Brasil, o ex-país do futuro
segunda-feira, 16 de julho, 2012Somos o ex-país do futuro. São notórias as críticas a nossa estagnada economia e à percepção de que tudo não passou de um sonho. O grande crescimento do PIB em 2009 de 7,5%, pós 2008, credenciava o Brasil como um país blindado à crises e com uma economia tão forte que nos elegia, junto à China, ao estrelato econômico mundial.
O que era observado em nossa economia que gerou tantas expectativas positivas?
- O crescimento da classe C e conseqüentemente da renda do trabalhador, impulsionando o consumo;
- Ampliação do crédito para habitação, gerando forte demanda em todo o país por moradia;
- Grande oferta de commodities e seus elevados preços por uma elevada demanda chinesa;
- Estabilidade econômica.
Esses eram uns dos principais fatores que faziam com que todas as empresas quisessem se instalar no Brasil. Mas e agora, o que mudou?

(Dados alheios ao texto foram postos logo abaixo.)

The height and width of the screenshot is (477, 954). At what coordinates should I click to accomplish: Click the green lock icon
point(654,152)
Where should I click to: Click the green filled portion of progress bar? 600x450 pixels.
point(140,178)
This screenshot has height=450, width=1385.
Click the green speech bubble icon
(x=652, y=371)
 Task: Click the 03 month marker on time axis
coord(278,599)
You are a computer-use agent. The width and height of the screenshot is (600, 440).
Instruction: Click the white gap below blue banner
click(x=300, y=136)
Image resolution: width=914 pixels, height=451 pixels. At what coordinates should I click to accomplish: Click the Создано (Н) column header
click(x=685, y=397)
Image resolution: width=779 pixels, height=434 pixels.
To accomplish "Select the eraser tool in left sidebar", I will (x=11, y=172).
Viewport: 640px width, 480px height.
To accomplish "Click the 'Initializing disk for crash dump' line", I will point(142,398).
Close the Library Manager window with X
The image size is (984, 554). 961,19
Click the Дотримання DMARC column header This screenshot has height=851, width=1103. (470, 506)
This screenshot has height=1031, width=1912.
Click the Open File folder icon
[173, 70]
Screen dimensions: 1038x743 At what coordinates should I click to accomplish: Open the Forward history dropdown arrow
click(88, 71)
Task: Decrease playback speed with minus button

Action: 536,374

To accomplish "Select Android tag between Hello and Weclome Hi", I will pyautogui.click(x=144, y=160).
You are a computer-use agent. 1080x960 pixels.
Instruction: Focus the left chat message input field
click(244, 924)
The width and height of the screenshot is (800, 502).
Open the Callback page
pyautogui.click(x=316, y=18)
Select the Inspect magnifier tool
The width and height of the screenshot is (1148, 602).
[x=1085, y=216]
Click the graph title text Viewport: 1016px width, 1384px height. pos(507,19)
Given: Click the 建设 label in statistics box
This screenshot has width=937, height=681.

A economia brasileira começa a sofrer pelos gargalos já existentes de infraestrutura e reformas não realizadas, principalmente na questão tributária. Os altos encargos e a burocracia para realização de grandes projetos afastam investidores quando a perspectiva e otimismo estão inexistentes.
A crise gerou um choque de realidade. Cada país agora tenta preservar sua economia. Os Estados Unidos inundam o mundo com dólares provocando uma desvalorização artificial de sua moeda. A Europa completamente afundada em dívidas tenta se proteger de uma bancarrota geral e conseqüentemente um possível fim do Euro. E agora a China tem dificuldades para fazer sua economia crescer como antes.
Em tempos de bonança, tudo é muito fácil e simples. O mundo crescia e as reformas não foram necessárias, pois se ganhava muito dinheiro. Nossa balança comercial tinha um grande superávit e nosso real se mostrava cada vez mais fortalecido.
Contudo, da mesma forma como houve um excesso de otimismo no passado, é natural que haja um excesso de pessimismo neste momento difícil. Esta situação pode gerar bons frutos. Reformas necessárias podem andar, economia no governo deve acontecer e a mudança estrutural dos juros já está em andamento. Aproveitar o tempo ruim para fazer o dever de casa e no próximo ciclo de crescimento colher os frutos. Ainda há muito espaço para a economia capitalista crescer e equalizar as riquezas do mundo.